**EXERCISE DATA**
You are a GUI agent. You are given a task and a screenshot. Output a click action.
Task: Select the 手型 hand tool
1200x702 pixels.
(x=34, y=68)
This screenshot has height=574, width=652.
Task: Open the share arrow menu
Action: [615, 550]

**WORK ORDER**
Transcribe the material above in its entirety, precisely as written.

**ANSWER BOX**
You are a GUI agent. You are given a task and a screenshot. Output a click action.
Task: Select the 手型 hand tool
1200x702 pixels.
(x=34, y=68)
This screenshot has height=574, width=652.
Task: Open the share arrow menu
Action: [615, 550]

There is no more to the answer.